As scientists, we need to understand how an intervention functions, not just that it does function, so that we can increase the focus on effective parts, trim out ineffective or even deleterious elements, and discover new avenues for interventions. Applied to interventions that seek to change patient behaviour, this means that we need to understand how specific elements are changing human behaviour. It seems difficult to do this without any underlying theory of behaviour, and it seems critical to measure specific elements and their associated mechanisms. This requires measuring psychological elements, such as the constructs in the TPB theory of human behaviour. There is a clear need for T2D DTx-related interventions to explore exactly how they are inducing changes in behaviour.
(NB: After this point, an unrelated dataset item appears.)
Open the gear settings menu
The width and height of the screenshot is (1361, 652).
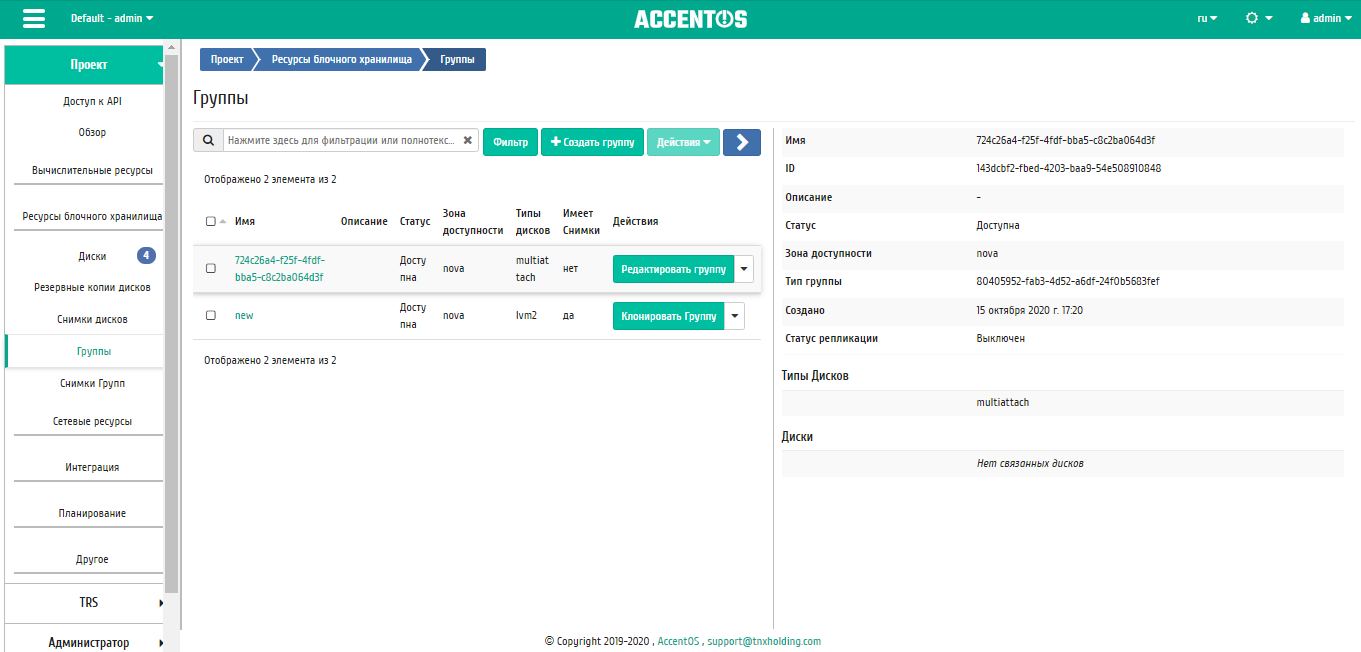click(x=1259, y=19)
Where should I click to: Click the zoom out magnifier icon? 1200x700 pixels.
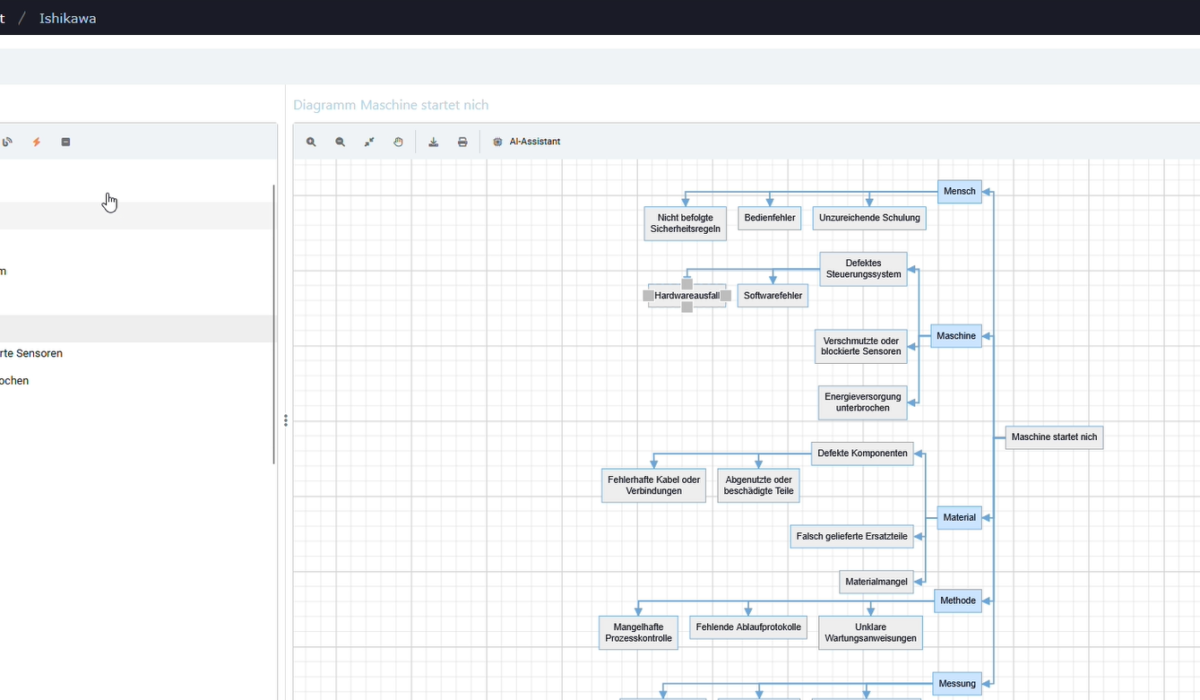(x=340, y=142)
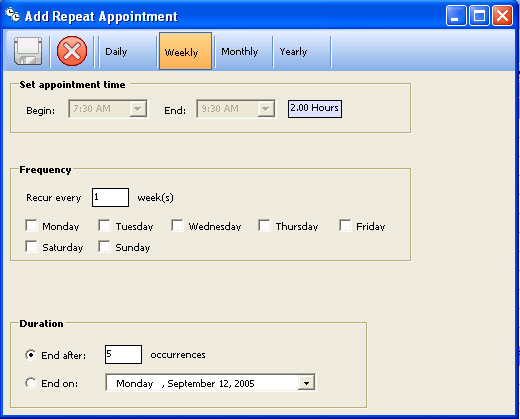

There are no approved T2D DTx in east Asia. Although Asia is lagging the US and Europe in this area, we expect T2D DTx to grow in Asia. Most parts of Asia face ageing populations. By using DTx, we can focus our human medical resources on medical procedures that can only be performed by humans. DTx offers a means of effectively using limited medical resources in ageing societies.
Conclusion
There are effective T2D DTx options but they are relatively scarce. We found just four that met the strictest definition of DTx. DTx offers the capability to meet the patient where they are throughout the day. For a disease such as T2D that has a major lifestyle component, the ubiquity of DTx holds great promise, which is currently only partially fulfilled. Human behaviour is complex and getting patients to change their lifestyles to exercise more, eat better or sleep more is difficult. Future efforts will likely focus on the underlying aspects of human behaviour rather than solely focusing on displays and software, likely using AI to improve patient engagement. Finally, there is great need for T2D DTx solutions tailored to Asian populations and regulatory environments.
Clinical Perspective
- There are many type 2 diabetes digital therapeutics (DTx) and near-DTx solutions.
- Type 2 diabetes DTx options include therapeutic and behaviour change mechanisms, facilitating well-informed clinical decision-making.
- There are gaps in currently available solutions, supporting the development of clinically effective approaches to address these gaps.